## EXERCISE DIRECTIONS
Make an exact copy, without pictures, of the lines below from the one containing "Bookmark this page with the star icon" to the last line, both ends included.

*** GIVEN INFORMATION Section Begins ***

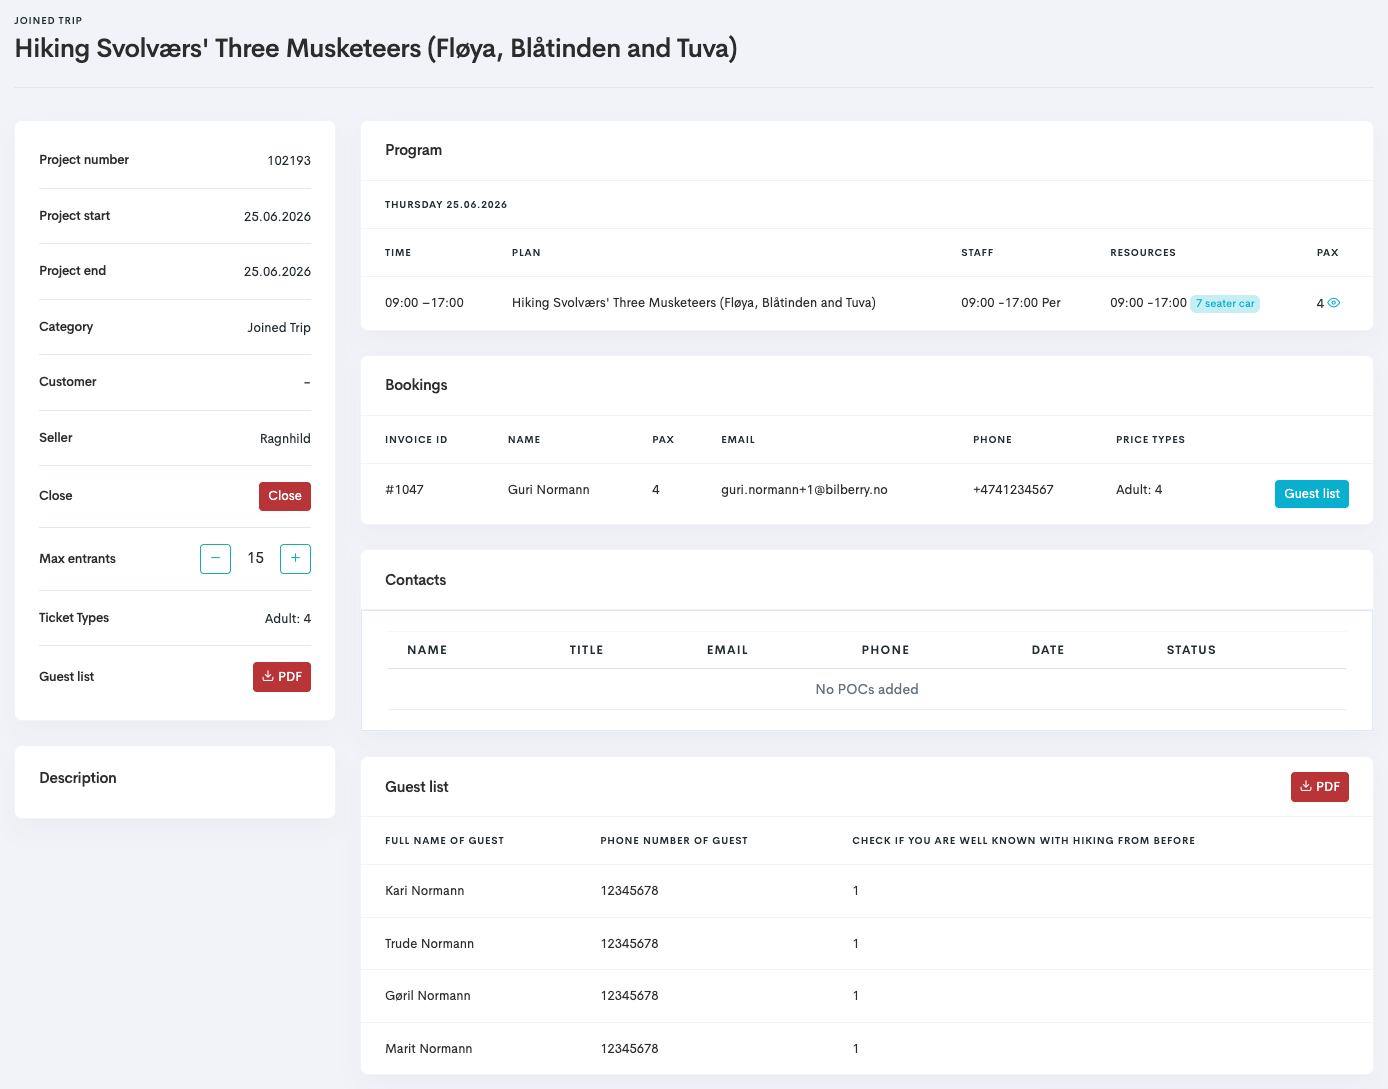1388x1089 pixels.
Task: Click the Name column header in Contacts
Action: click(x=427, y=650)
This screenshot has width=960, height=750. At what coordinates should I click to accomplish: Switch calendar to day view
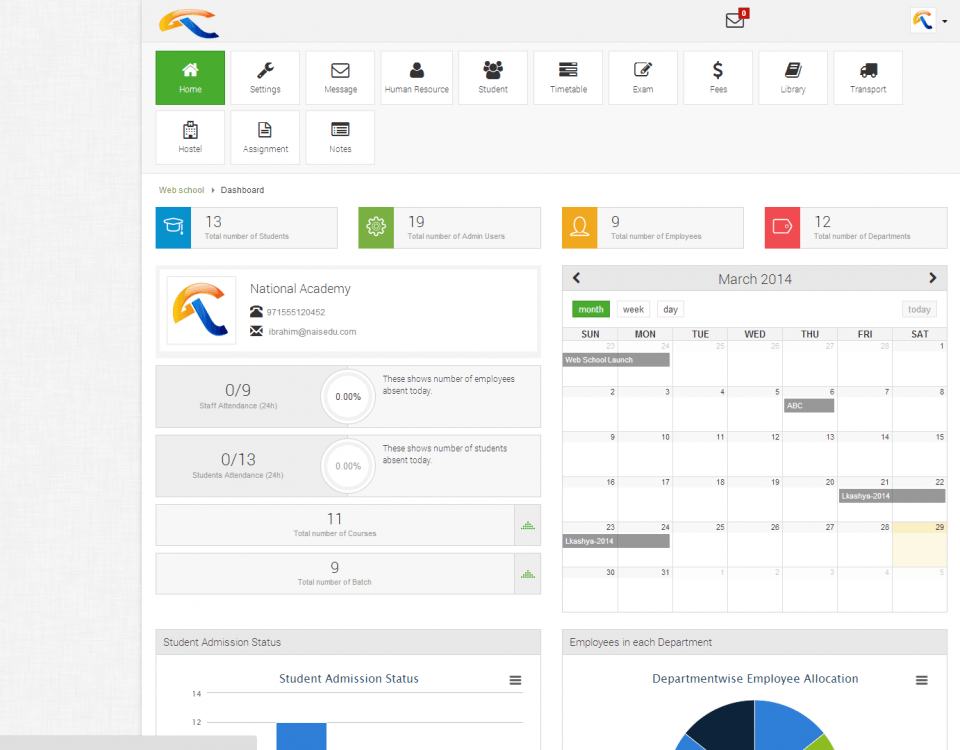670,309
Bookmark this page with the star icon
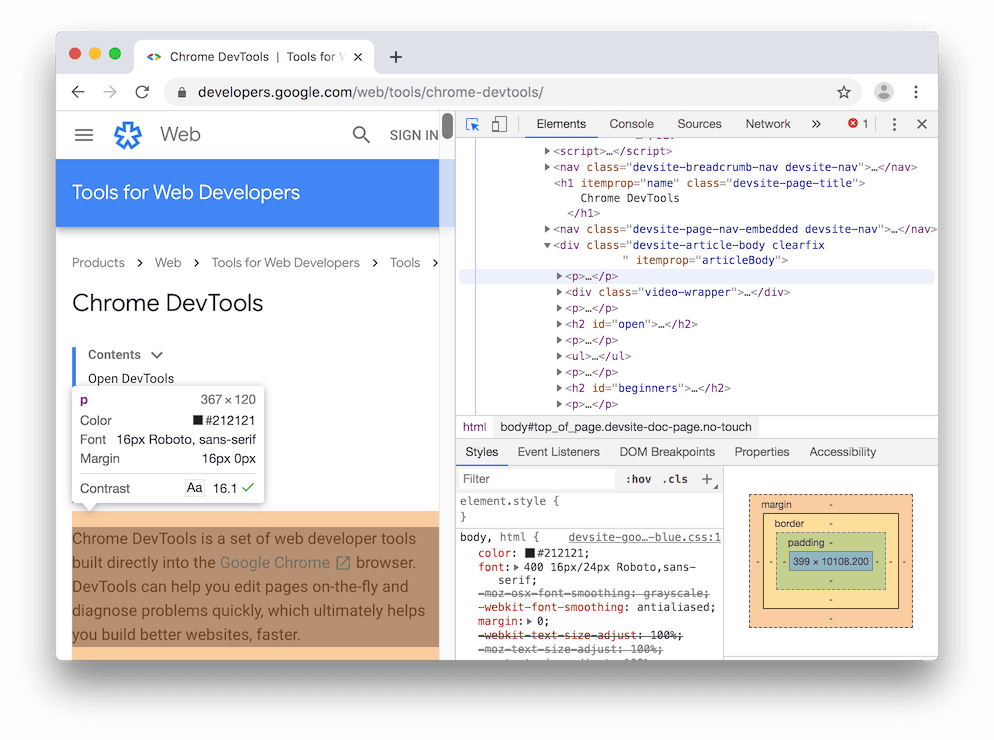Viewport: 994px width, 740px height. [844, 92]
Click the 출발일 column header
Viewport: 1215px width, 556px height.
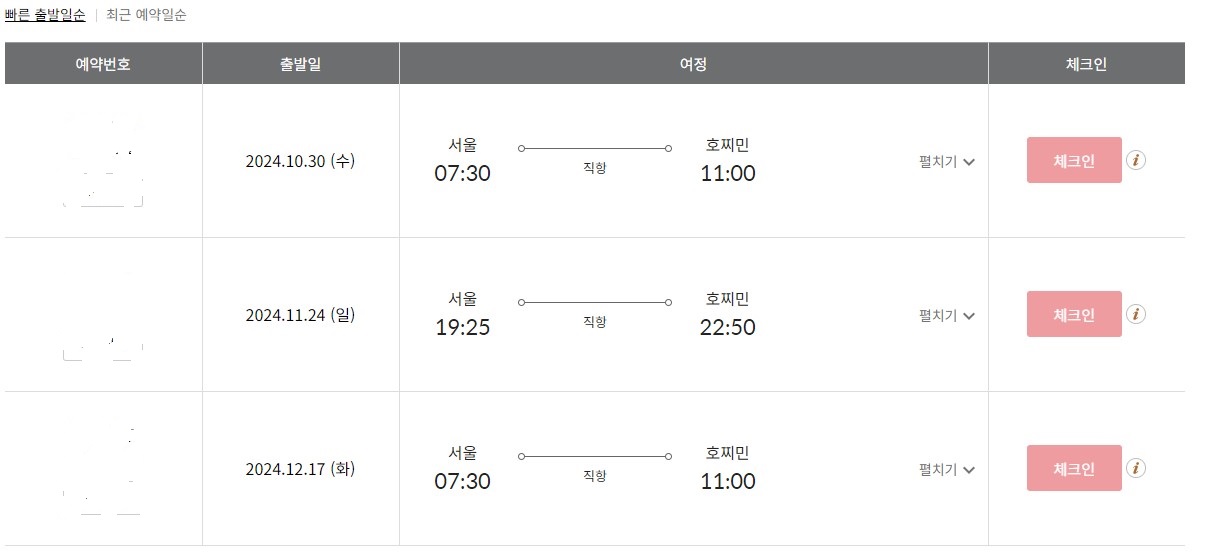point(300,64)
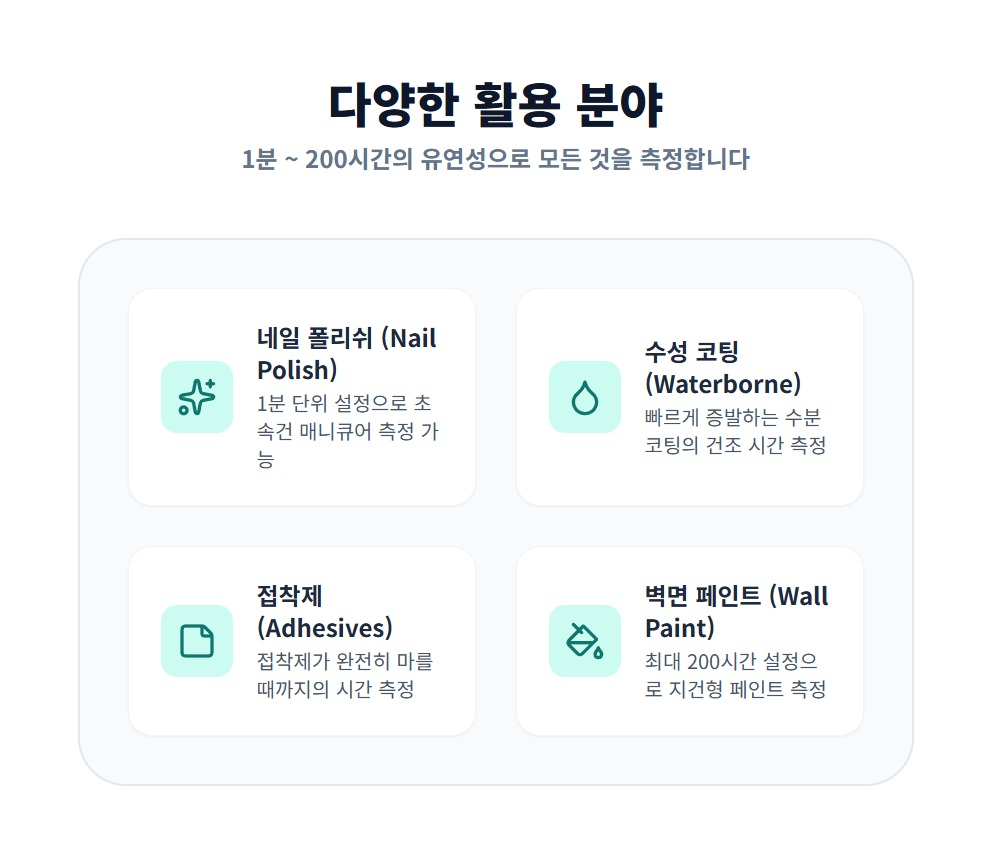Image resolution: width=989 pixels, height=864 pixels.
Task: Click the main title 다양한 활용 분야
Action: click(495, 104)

*** GIVEN INFORMATION Section Ends ***

## ANSWER BOX
Bookmark this page with the star icon
Viewport: 994px width, 740px height. [844, 92]
Click the 출발일 column header
Viewport: 1215px width, 556px height.
point(300,64)
Image resolution: width=989 pixels, height=864 pixels.
Task: Click the main title 다양한 활용 분야
Action: click(495, 104)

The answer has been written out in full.